Solving equation containing sum over list of vectors

Hi,

I'm trying to investigate a problem containing the root mean square 
distance of a set of vectors to a set of transformed vectors. The 
transformation is parameterized by some scalar values.
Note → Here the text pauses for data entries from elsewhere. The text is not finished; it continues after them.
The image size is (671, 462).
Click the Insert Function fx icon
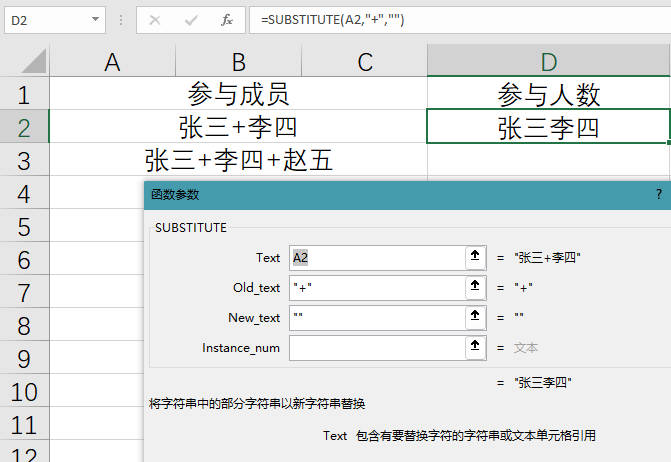(227, 20)
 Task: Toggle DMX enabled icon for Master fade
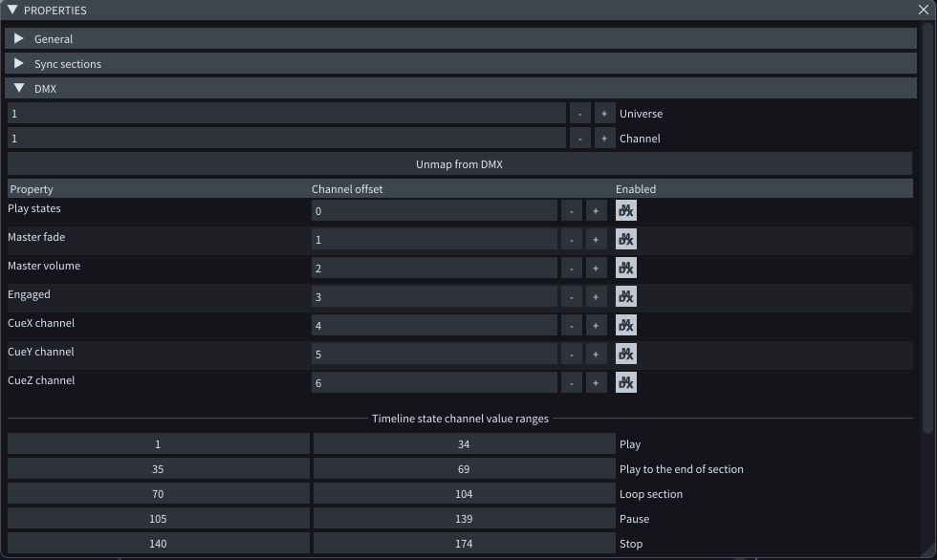pos(626,240)
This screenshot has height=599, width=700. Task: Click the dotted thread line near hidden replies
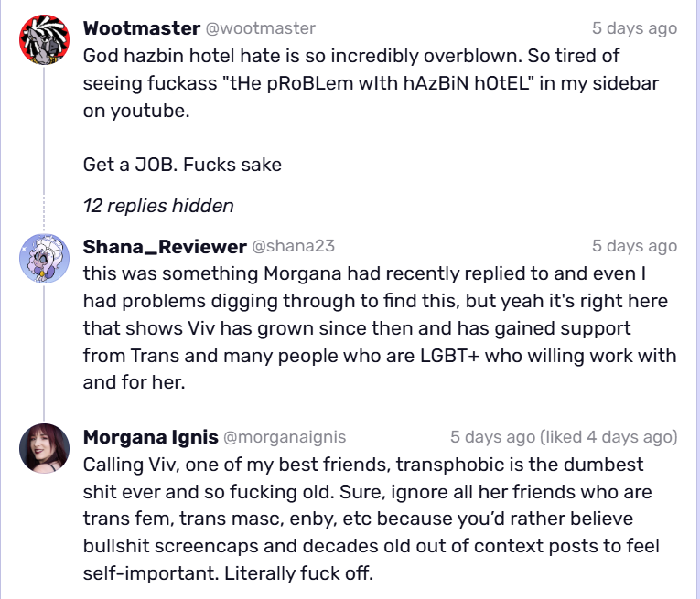coord(44,213)
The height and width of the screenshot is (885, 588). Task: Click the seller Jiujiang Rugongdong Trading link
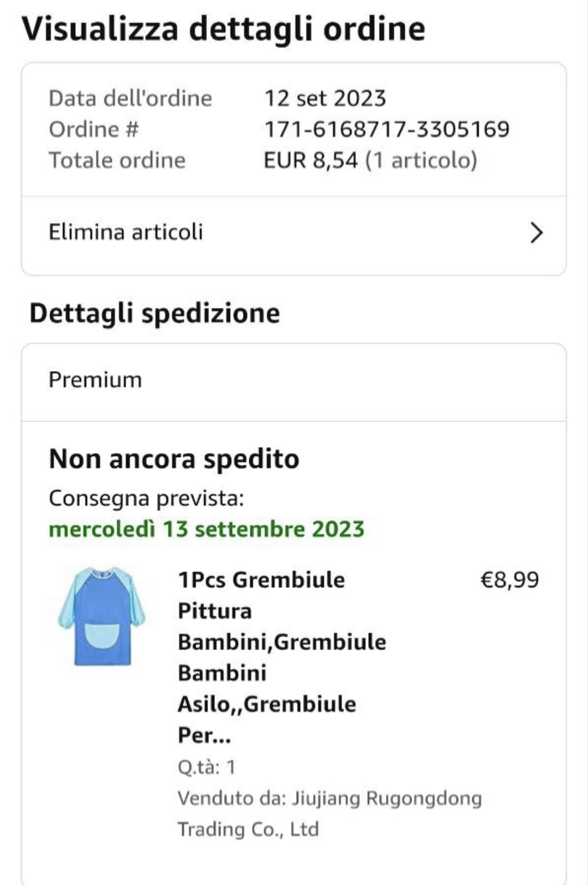click(329, 813)
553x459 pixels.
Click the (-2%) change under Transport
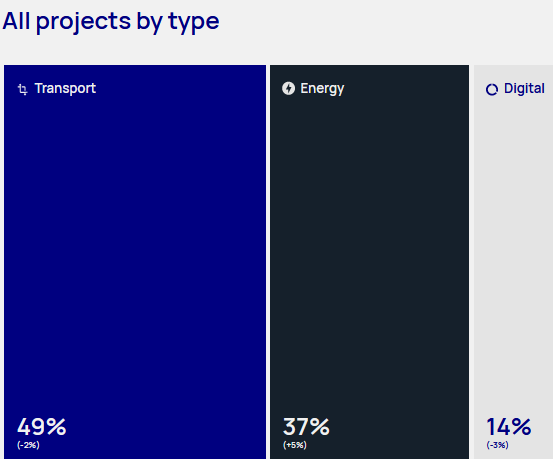pos(28,445)
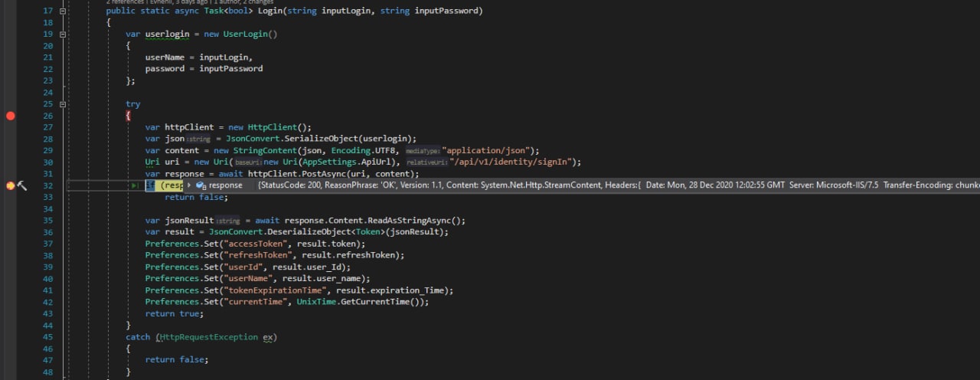Viewport: 980px width, 380px height.
Task: Collapse the try block at line 25
Action: (x=63, y=104)
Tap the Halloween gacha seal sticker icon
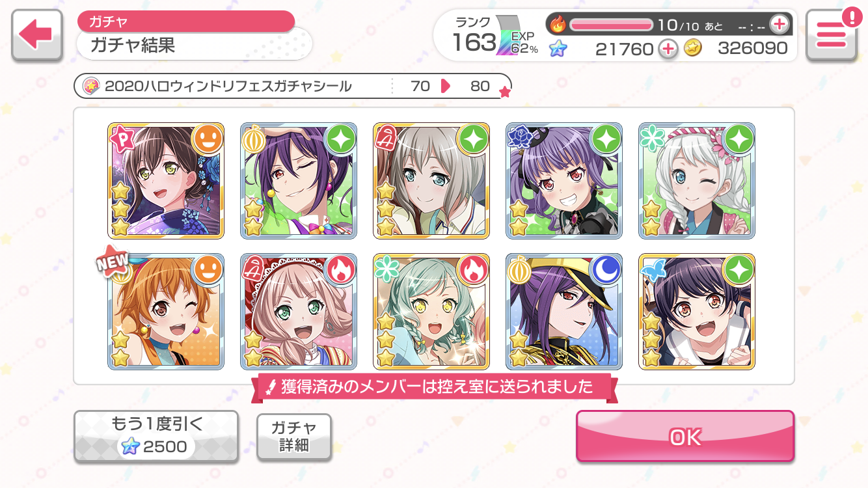Viewport: 868px width, 488px height. (x=90, y=86)
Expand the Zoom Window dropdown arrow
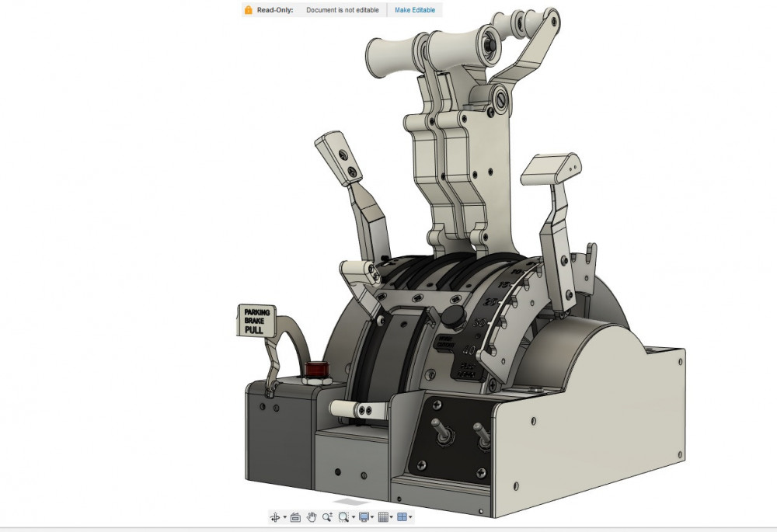777x532 pixels. (353, 518)
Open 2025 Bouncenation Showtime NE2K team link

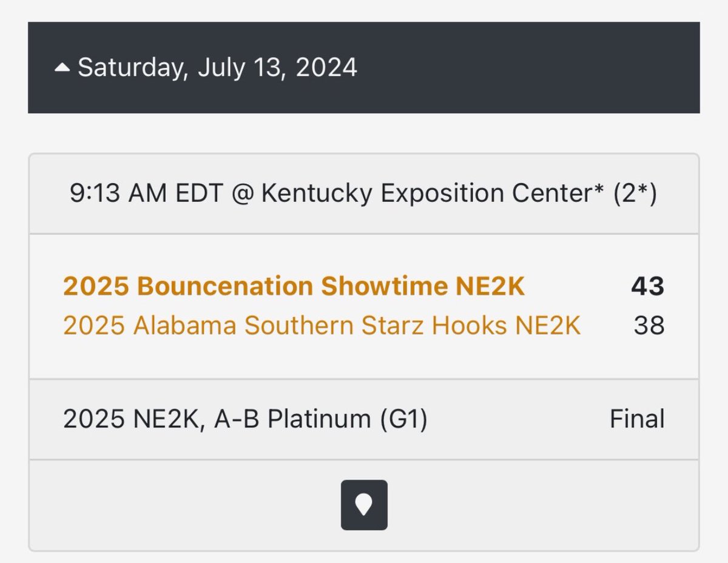coord(294,287)
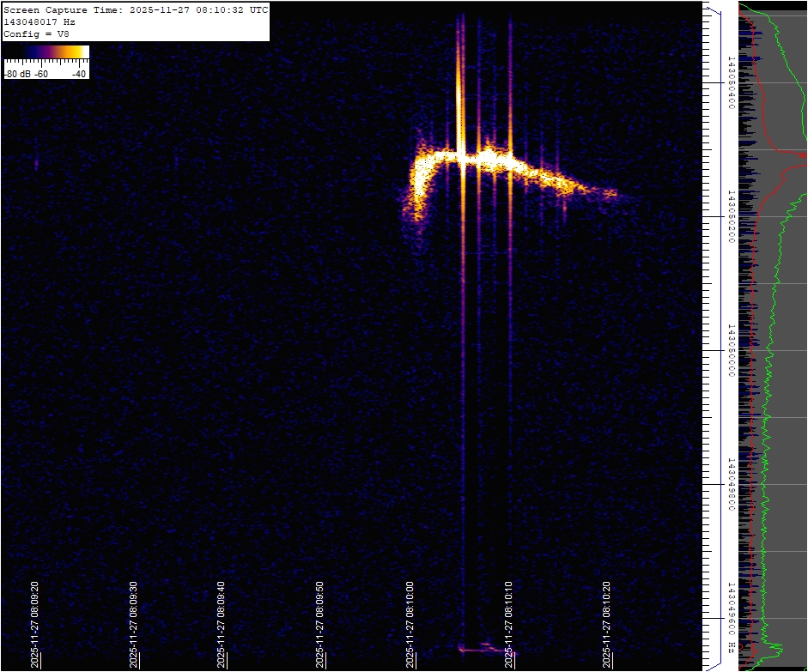The width and height of the screenshot is (808, 672).
Task: Click the 143050400 frequency axis label
Action: tap(731, 82)
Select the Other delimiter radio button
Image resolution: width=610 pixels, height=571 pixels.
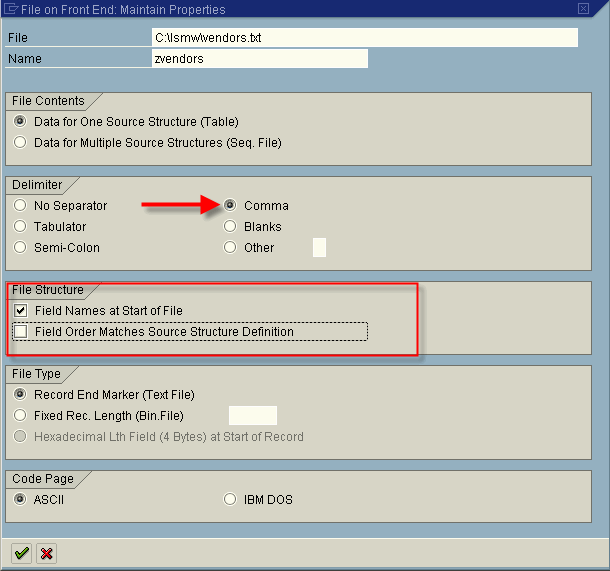(231, 247)
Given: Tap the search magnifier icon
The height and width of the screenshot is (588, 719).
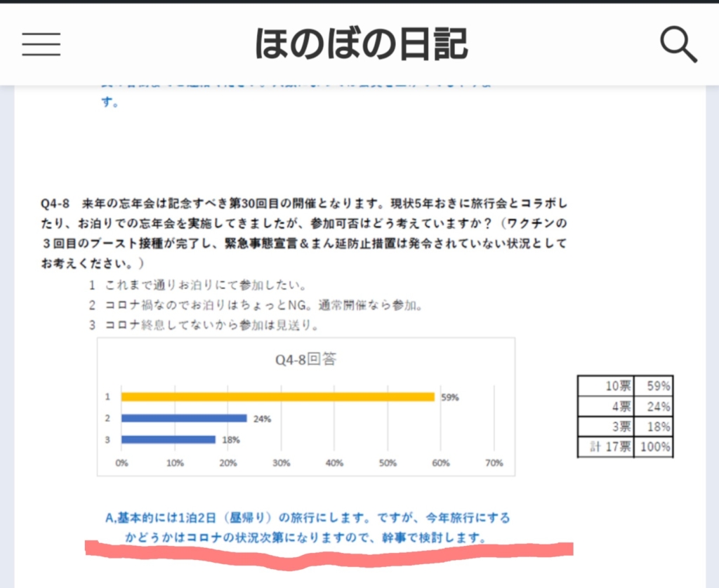Looking at the screenshot, I should coord(678,45).
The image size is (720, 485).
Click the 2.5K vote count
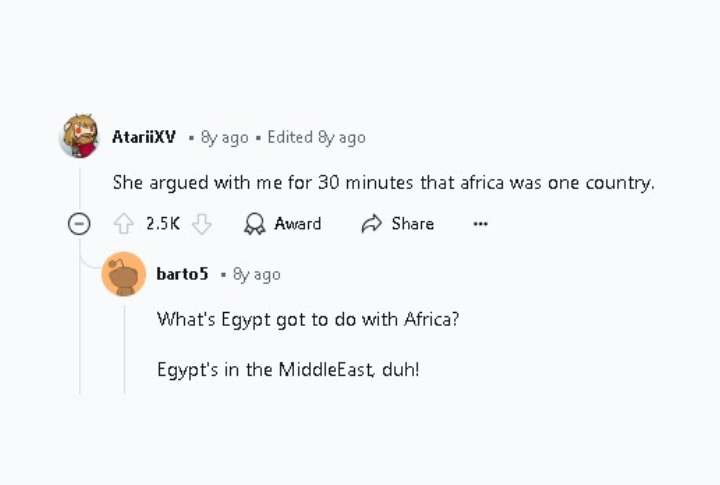[x=163, y=224]
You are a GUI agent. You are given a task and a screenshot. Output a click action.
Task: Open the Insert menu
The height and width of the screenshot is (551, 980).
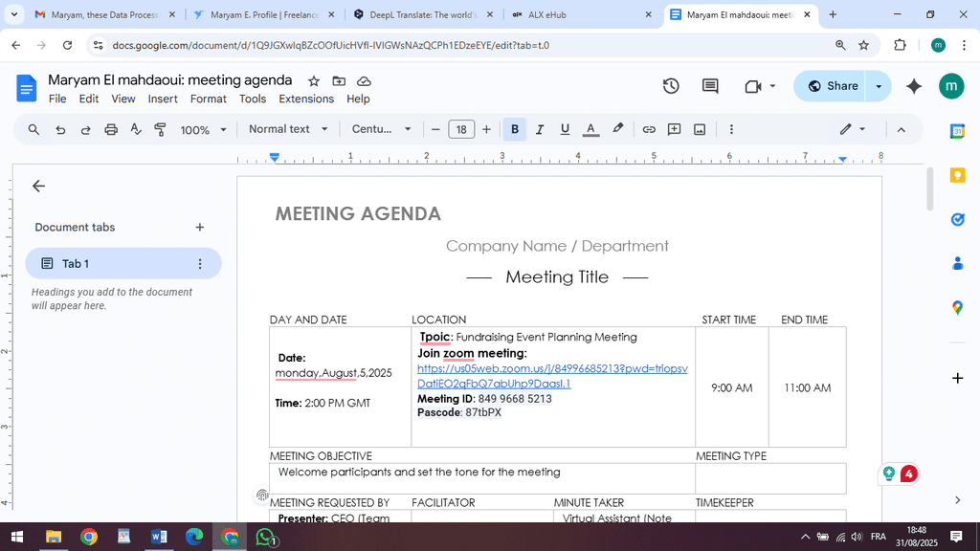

Now I want to minimize the rms distance under variation of the 
transformation parameters by finding the roots of the derivative.
This is where I am stuck right now.

I tried this approach:

v: matrix([vx[i]], [vy[i]], [vz[i]], [1]);
u: matrix([ux[i]], [uy[i]], [uz[i]], [1]);

Rot: matrix(
   [cos(phi),-sin(phi), 0, 0],
   [sin(phi), cos(phi), 0, 0],
   [       0,        0, 1, 0],
   [       0,        0, 0, 1]);

Transl: matrix(
   [1, 0, 0, l*tx],
   [0, 1, 0, l*ty],
   [0, 0, 1, 0],
   [0, 0, 0, 1]);

Center: matrix(
   [1, 0, 0, cx],
   [0, 1, 0, cy],
   [0, 0, 1, 0],
   [0, 0, 0, 1]);

T: invert(Center) . Rot . Center . Transl;

d_rms(phi,l):=
   sum(
     transpose(T . v - u) . (T . v - u) * w[i],
     i,1,n);

d_rms_l: diff(d_rms(phi,l), l);

solve(d_rms_l = 0, l);

The above code does not actually solve for l, which is what I want. And 
which I could perform by hand. (Note: for the last statement we can 
assume everything as constant except for l.)

It may be related to the vector lists v and u and the scalar weight list 
w - I don't know how to declare them as list of vectors and scalars (I 
actually tried declare(v, nonscalar) etc., but it didn't work out).

I would appreciate any help.
Regards,
Matze